Amazon Fresh and the creeping rise of automation


Amazon Fresh promises to be a revolutionary shopping experience which would make going to the supermarket as convenient as possible. Upon entering the store, on first inspection it looks like any other regular supermarket. The fruit and veg is in its usual place, as is the wine and beer isle. There is one noticeable feature though: the conspicuous absence of staff. 

The first major cashier-less supermarket in the UK, Amazon Fresh have replaced cashiers with cameras. Through a series of cameras and sensors strategically placed around the store, everything shoppers pick up will be automatically placed in their Amazon basket. Once they finish shopping and leave the store, the payment is taken from their Amazon account balance. 

Some may see this as Amazon delivering a smoother shopping experience – removing the hassle of having to queue in line at the checkout and make small talk with the overly friendly cashier who scans your items at a snail’s pace. However, this recent development is rather worrying and is yet another example of automation creeping into our everyday lives. 

By removing cashiers altogether, many full time workers will end up losing their job if Amazon Fresh’s business model turns out to be a successful one. It is correct that, as of the time of writing, this is only one store, but supermarkets are businesses first and foremost and when they realise they are able to maintain their revenue by employing fewer staff, they will jump at the opportunity. 

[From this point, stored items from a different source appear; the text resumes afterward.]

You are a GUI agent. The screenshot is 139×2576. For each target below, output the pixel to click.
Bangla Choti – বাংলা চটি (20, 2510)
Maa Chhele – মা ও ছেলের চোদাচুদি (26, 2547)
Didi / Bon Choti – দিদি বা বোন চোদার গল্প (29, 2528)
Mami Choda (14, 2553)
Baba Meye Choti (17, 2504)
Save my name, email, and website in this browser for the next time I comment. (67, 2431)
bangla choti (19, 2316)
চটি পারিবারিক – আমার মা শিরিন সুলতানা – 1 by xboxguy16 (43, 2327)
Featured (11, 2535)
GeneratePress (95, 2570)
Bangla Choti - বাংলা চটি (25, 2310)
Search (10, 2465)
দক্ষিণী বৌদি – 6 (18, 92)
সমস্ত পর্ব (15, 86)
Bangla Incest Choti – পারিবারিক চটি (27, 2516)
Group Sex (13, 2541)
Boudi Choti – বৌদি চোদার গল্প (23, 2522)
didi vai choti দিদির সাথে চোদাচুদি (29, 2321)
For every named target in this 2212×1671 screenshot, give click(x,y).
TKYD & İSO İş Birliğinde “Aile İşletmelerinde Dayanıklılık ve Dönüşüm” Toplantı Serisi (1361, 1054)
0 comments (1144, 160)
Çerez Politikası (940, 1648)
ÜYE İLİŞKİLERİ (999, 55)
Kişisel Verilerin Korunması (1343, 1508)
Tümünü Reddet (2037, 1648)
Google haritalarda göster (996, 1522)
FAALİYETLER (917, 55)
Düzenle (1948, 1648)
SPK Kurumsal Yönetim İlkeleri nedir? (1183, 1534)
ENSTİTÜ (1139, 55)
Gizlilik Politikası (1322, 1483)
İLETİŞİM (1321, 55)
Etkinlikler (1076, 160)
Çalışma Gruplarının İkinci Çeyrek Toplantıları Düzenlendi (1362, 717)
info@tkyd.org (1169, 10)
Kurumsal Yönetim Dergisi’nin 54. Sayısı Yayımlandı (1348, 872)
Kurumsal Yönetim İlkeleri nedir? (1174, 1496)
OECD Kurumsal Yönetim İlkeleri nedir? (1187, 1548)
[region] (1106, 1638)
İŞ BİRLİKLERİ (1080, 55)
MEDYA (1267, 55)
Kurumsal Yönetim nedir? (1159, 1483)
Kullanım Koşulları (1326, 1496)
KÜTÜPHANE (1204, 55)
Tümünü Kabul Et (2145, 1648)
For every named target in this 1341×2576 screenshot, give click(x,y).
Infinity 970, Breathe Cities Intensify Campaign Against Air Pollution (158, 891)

Technological advancements in terms of the way we shop is nothing new, and over the span of the last decade we have gradually seen robots replacing retail workers. Self checkouts were futuristic and strange when they were first introduced, but now they seem almost normal. The ability for customers to ‘scan as you shop’ in Tesco and Sainsburys is yet another example of supermarkets automating their shopping experience and keeping their costs low. Gradual automation has been happening for years, and the removal of cashiers entirely is simply the next logical step forward in terms of technological progress. 

However, just because it would be quicker and more convenient doesn’t make it a perfect service. For many elderly people, especially during the coronavirus pandemic, going to the shops and interacting with a recognisable face may be one of the only interactions they have that day. Automated checkout machines already put a quarter of older people off from going shopping, so how would they feel when everything is electronic and cashier-less?

In terms of the impact on jobs and the retail sector, the effects will be staggering. What appears like added ease and convenience to the consumer means the threat of redundancy for those full time shop workers who need to provide for their families. 23.3% of supermarket checkout jobs were cut between 2011 and 2017, with further automation inevitably meaning more job losses. It has been reported that automation threatens the job of over 1.5 million workers in Britain alone, and worldwide robots are expected to do half of all work tasks by 2025

This is a global problem, and arguably one of the biggest challenges facing society in the next 10 years. With millions of jobs being replaced with robots and not enough low skilled roles to go around, the world will see what Noah Yuval Harari refers to as a ‘useless class’ of people. Through no fault of their own, their job packing boxes or picking orders will be replaced by obedient robots who do not tire, do not need pay, and do not require rest breaks. Indeed, many jobs will be created in the software industry, but these are highly skilled, specialist jobs. What about the majority of people who did not attend university and study computer science or engineering?

As with many of these problems too, the consequences will hit those in developing countries the hardest. If millions of Bangladeshi textile workers lose their jobs to automation, finding new industries in which people can work will be challenging. With poorer welfare states and social safety nets than the more developed states, the worry is that many people will start to fall through the cracks. 

Though concerning, the introduction of Amazon Fresh is a symptom of a greater systemic problem. We will look back on Amazon Fresh as the precursor to the mass exodus of retail jobs to automation. Soon governments will realise the scale of the issue when thousands more become unemployed, but by then it will be too late. Many jobs in the retail sector will disappear, with the masses asking: ‘What now?’